UCLA

Clear cell renal cell carcinoma (ccRCC) is responsible for tens of thousands of deaths annually. Immune-based therapies have yielded the only durable responses and some encouraging recent results. There are few immunocompetent murine models for this disease. Attempts to generate a ccRCC model through von Hippel Lindau (VHL) inactivation have produced modest results. None of these studies developed metastatic carcinoma. The RENCA cell line is the major murine immunocompetent model used, but it has wild type VHL. In order to create an improved immunocompetent murine model for ccRCC, we used the clustered regularly interspaced short palindromic repeat (CRISPR) technology to knock out VHL in the RENCA cell line. VHL knockout led to morphological and molecular changes indicative of an epithelial-mesenchymal transition (EMT). We went on to show that this leads to enhanced migratory and invasive potential in vitro as well as increased metastasis to the lungs in vivo. Double knockout studies using CRISPR revealed that these changes were hypoxia-inducible factor-1α (HIF-1α)-dependent. In performing our animal studies, we discovered that stable integration of our Cas9-containing expression cassette produced an immune rejection.
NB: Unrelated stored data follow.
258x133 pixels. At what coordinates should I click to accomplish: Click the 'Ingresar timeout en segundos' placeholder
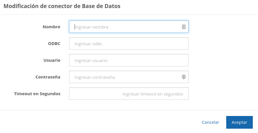(153, 94)
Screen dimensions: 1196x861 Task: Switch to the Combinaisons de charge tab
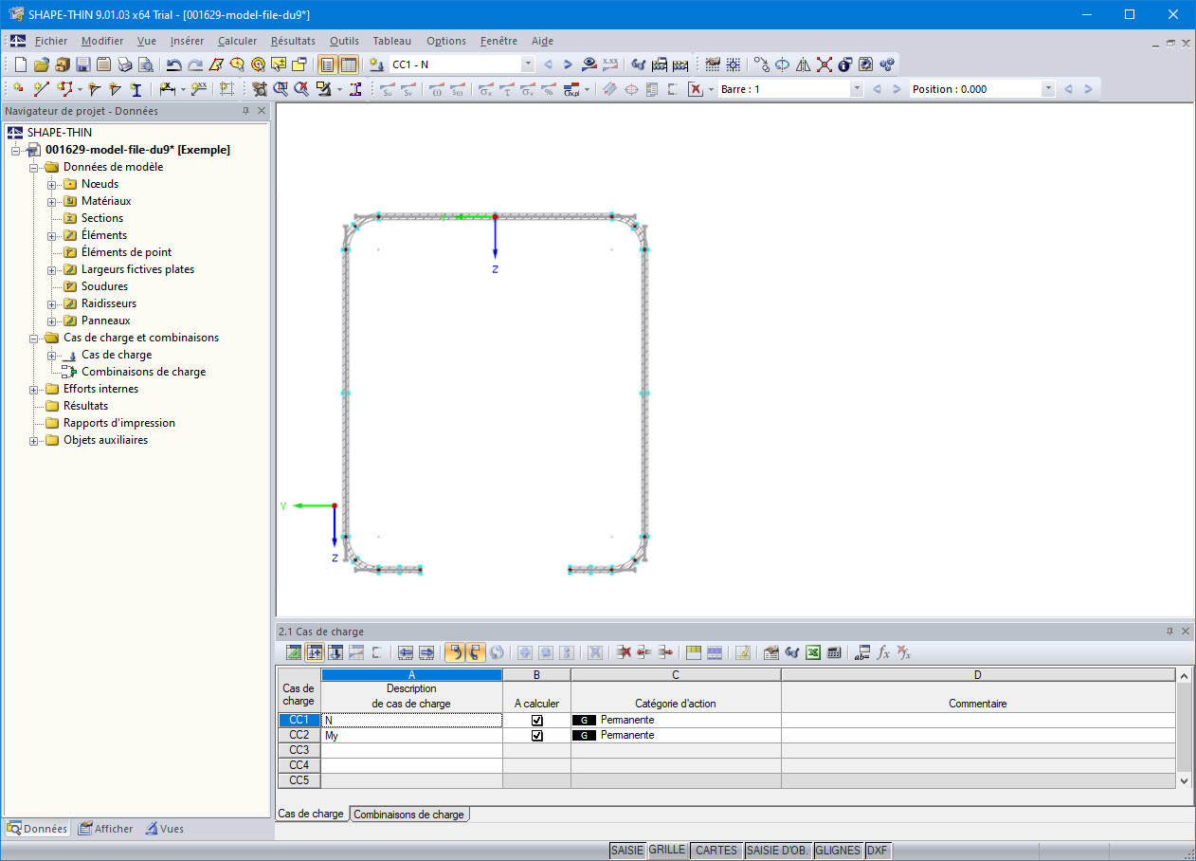tap(408, 814)
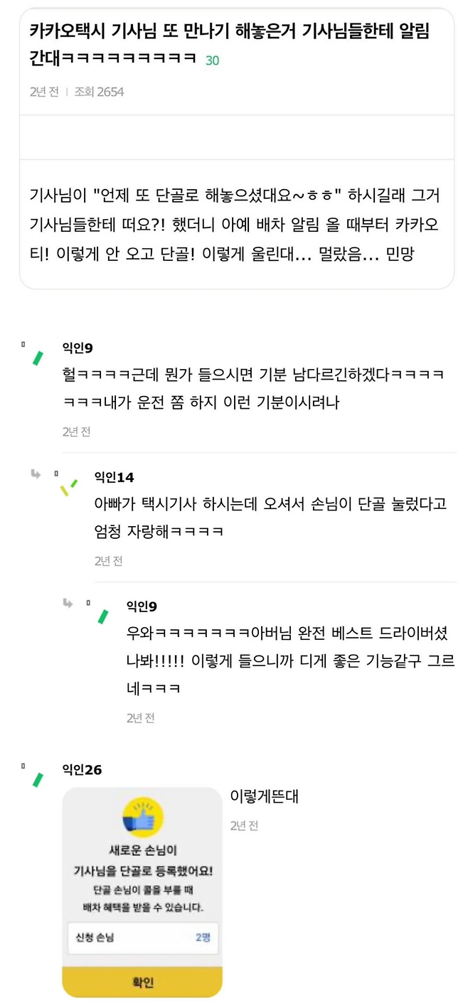
Task: Click the reply arrow beside 익인14
Action: pos(36,474)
Use of integrase deficient lentivirus followed by clonal selection allowed us to produce a VHL knockout cell line that was not expressing Cas9. We submitted our cell lines for RNA sequencing (RNA-Seq) and evaluated the genes and pathways that were upregulated upon VHL knockout. We found that the ten most upregulated genes in our cell lines corresponded to poor survival in The Cancer Genome Atlas (TCGA) data set. Further analysis reveals potential genes and pathways worthy of further study. Taken together, the studies presented herein demonstrate CRISPR-mediated disruption of VHL and the generation of a more aggressive, clinically relevant ccRCC model based on the RENCA cell line.